## [Material]
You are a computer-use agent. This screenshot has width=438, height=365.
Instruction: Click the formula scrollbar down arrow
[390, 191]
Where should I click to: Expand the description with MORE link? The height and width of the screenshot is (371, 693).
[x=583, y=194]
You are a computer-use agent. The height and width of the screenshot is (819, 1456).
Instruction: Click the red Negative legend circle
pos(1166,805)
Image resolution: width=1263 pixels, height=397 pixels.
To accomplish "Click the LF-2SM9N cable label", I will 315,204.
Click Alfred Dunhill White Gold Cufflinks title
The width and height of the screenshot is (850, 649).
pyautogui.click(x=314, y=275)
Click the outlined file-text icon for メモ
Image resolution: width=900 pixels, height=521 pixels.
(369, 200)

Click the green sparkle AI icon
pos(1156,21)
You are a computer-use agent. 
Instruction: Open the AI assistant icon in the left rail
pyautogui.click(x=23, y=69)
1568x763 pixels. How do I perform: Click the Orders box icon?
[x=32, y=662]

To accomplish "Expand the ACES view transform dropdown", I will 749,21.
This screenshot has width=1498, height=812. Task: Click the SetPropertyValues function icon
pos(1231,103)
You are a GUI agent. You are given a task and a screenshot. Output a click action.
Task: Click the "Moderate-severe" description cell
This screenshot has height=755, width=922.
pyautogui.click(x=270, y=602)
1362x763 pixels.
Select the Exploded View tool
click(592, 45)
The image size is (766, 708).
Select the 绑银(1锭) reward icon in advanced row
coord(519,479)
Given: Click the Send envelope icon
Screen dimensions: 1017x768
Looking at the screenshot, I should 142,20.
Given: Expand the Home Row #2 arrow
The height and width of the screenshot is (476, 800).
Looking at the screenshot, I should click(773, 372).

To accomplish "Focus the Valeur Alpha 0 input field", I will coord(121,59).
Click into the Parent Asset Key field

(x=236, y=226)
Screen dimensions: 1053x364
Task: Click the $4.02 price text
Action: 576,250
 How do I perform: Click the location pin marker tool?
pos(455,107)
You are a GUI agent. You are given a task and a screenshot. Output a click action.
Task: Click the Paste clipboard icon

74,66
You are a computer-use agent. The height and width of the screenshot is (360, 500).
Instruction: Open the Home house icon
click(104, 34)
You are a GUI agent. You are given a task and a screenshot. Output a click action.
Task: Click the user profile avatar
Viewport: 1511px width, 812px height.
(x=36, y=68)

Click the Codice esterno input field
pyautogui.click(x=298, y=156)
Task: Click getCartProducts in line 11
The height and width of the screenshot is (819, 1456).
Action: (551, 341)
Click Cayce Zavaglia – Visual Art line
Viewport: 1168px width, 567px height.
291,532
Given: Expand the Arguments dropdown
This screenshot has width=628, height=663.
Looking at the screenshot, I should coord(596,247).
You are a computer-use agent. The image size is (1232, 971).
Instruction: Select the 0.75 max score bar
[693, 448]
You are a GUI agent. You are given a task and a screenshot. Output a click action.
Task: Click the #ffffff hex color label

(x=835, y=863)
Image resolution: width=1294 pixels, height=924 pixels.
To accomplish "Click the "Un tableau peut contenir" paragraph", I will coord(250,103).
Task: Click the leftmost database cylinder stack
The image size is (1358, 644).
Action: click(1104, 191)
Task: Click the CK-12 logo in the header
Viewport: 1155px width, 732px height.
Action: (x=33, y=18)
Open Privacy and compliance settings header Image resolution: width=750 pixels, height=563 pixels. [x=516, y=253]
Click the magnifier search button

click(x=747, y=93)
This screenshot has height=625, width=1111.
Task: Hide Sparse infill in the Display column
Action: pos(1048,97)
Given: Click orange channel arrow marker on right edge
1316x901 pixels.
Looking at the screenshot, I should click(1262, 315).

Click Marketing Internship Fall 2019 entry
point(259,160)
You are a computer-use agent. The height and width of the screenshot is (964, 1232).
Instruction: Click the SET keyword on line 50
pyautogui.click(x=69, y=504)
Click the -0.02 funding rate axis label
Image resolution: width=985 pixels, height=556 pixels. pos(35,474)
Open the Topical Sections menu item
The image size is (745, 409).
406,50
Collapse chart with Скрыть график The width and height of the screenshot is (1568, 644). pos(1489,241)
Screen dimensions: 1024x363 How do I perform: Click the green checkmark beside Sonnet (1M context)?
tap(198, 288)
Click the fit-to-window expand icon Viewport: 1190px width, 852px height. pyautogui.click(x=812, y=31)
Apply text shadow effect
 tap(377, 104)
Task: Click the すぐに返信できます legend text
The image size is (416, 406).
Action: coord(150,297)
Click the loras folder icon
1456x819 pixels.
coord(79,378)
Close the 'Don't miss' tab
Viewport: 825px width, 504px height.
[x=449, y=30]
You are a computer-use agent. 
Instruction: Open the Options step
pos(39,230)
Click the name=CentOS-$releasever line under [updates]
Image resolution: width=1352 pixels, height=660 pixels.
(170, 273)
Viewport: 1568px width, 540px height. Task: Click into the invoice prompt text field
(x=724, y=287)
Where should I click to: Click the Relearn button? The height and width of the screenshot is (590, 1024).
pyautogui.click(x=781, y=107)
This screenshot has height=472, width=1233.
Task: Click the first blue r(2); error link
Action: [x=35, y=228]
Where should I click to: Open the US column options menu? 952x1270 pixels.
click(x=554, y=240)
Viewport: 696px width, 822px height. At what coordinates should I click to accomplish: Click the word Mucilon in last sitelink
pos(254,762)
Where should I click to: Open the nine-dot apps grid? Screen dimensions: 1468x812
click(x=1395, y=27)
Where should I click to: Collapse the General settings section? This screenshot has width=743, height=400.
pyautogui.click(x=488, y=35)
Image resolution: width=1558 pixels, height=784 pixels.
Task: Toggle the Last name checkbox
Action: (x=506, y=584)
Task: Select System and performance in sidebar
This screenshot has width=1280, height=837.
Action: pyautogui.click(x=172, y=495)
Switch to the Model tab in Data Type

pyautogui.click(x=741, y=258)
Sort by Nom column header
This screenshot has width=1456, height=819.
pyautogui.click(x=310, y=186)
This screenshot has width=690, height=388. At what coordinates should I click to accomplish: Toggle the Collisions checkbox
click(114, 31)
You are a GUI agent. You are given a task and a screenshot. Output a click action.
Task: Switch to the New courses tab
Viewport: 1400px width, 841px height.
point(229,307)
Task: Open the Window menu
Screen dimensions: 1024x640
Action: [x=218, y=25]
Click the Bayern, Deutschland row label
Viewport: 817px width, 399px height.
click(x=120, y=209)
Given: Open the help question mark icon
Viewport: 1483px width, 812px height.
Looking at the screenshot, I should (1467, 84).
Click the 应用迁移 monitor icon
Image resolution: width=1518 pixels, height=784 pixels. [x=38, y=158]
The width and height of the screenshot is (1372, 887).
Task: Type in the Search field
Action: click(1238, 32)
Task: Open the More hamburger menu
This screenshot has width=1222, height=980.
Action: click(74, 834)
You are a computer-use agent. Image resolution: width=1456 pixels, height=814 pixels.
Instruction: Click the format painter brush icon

## [What you should do]
Lay out the lines between the line containing "is (360, 500)." and the line containing "Open Privacy and", inclusive, as a Markdown table with the columns Row and Line, leaving out blank lines.

## [Response to this exercise]
| Row | Line |
|---|---|
| 1 | You are a computer-use agent. The height and width of the screenshot is (360, 500). |
| 2 | Instruction: Open the Home house icon |
| 3 | click(104, 34) |
| 4 | You are a GUI agent. You are given a task and a screenshot. Output a click action. |
| 5 | Task: Click the user profile avatar |
| 6 | Viewport: 1511px width, 812px height. |
| 7 | (x=36, y=68) |
| 8 | Click the Codice esterno input field |
| 9 | pyautogui.click(x=298, y=156) |
| 10 | Task: Click getCartProducts in line 11 |
| 11 | The height and width of the screenshot is (819, 1456). |
| 12 | Action: (551, 341) |
| 13 | Click Cayce Zavaglia – Visual Art line |
| 14 | Viewport: 1168px width, 567px height. |
| 15 | 291,532 |
| 16 | Given: Expand the Arguments dropdown |
| 17 | This screenshot has width=628, height=663. |
| 18 | Looking at the screenshot, I should coord(596,247). |
| 19 | You are a computer-use agent. The image size is (1232, 971). |
| 20 | Instruction: Select the 0.75 max score bar |
| 21 | [693, 448] |
| 22 | You are a GUI agent. You are given a task and a screenshot. Output a click action. |
| 23 | Task: Click the #ffffff hex color label |
| 24 | (x=835, y=863) |
| 25 | Image resolution: width=1294 pixels, height=924 pixels. |
| 26 | To accomplish "Click the "Un tableau peut contenir" paragraph", I will coord(250,103). |
| 27 | Task: Click the leftmost database cylinder stack |
| 28 | The image size is (1358, 644). |
| 29 | Action: click(1104, 191) |
| 30 | Task: Click the CK-12 logo in the header |
| 31 | Viewport: 1155px width, 732px height. |
| 32 | Action: (x=33, y=18) |
| 33 | Open Privacy and compliance settings header Image resolution: width=750 pixels, height=563 pixels. [x=516, y=253] |